Float Tanks have been growing in popularity over the last several years and many Float Center owners are using a variety of chemicals to sanitize their tanks.
Health Departments and Hydrogen Peroxide in Float Tanks.
The health departments around the world don’t quite know what to make of float tanks, some of them categorize them as pools, others as hot tubs and some they create custom regulations for. In the float industry the preferred method of sanitation is using high strength hydrogen peroxide weather it be food grade hydrogen peroxide or “technical” grade which has stabilizers in it.

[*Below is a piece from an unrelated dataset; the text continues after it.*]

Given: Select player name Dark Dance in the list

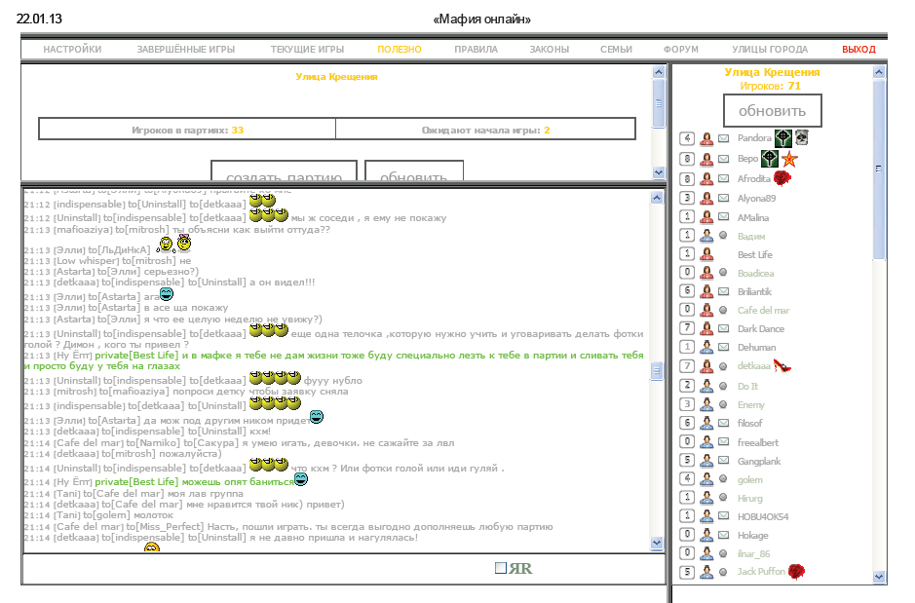Looking at the screenshot, I should [761, 328].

Hydrogen Peroxide is preferred because unlike a pool or hot tub, the float pod is shut during use. A person is put inside the float tank and a door is closed. This is important because chlorine is a gas bound inside a liquid or solid and it “off” gases. This is an issue for floaters because the float tank can fill with chlorine gas and the customer will breath that in during the float.
Hydrogen peroxide on the other hand decomposes into hydrogen and oxygen, both of which are safe to breath. This is the reason peroxide is the first choice for float centers.

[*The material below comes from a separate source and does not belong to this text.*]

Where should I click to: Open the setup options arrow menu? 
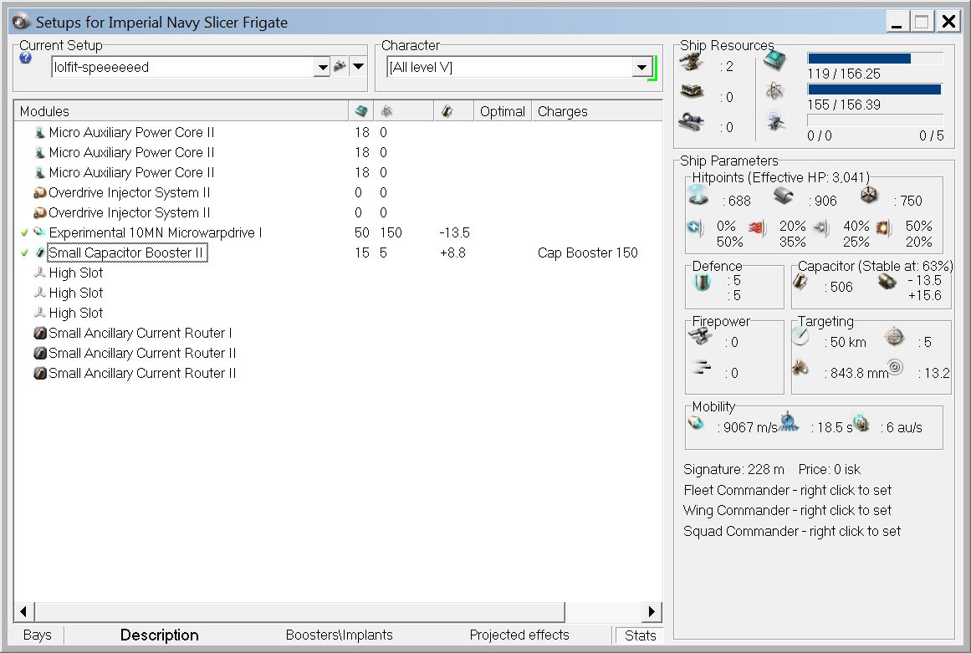point(358,67)
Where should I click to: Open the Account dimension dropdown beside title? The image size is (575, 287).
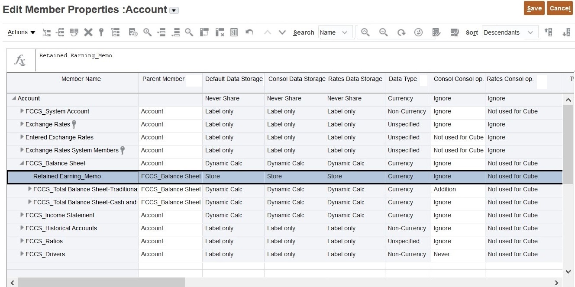[x=174, y=10]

Unfortunately many health departments require the use of chlorine and bromine and do not allow Hydrogen Peroxide. The community is trying to get them to understand why it’s being used and how it is a better choice for health reasons.
How much 35% Hydrogen Peroxide do I put in my Float Tank?

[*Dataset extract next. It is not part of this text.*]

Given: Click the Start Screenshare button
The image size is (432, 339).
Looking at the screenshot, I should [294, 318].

Just like for swimming pools and hot tubs, you want to keep your hydrogen peroxide levels around 30 to 100 PPM (parts per million). Many float tanks are around 200 gallons and the float rooms are 300+ gallons. If you are starting with fresh water (with salt added) we recommend add a cup of 35 percent food grade peroxide to start, let it cycle for a few minutes and test the strength with peroxide test strips. Then slowly add more peroxide until you get a reading between 50 – 100 PPM.
How Much Hydrogen Peroxide Per Day After Residual is Built Up?
After a peroxide residual is built up, the maintenance dosage is between 1/2 and 3/4 cups per day. This will vary depending on the number floaters you have each day.
Should I use Food Grade Hydrogen Peroxide or Technical Grade in My Float Tanks?
Many people in the float industry gravitate using 35% Food Grade Hydrogen Peroxide because it does not have any added stabilizers. This is really a precaution because nobody really know what the effects of the stabilizers are on the skin, so for this reason the popular choice is Food Grade Peroxide.
34% Technical Grade Hydrogen Peroxide is the 2nd most popular choice. The technical grade is identical to the food grade except it has stabilizers added to the peroxide so it lasts a bit longer. If you’re trying to stretch a buck a bit further, this is also a good choice for use in float tanks. The amount of stabilizer introduced to the water is very minimal, in the order of 5 PPM (Parts Per Million).
At the end of the day, using 35 percent food grade hydrogen or technical grade hydrogen peroxide are both great choices.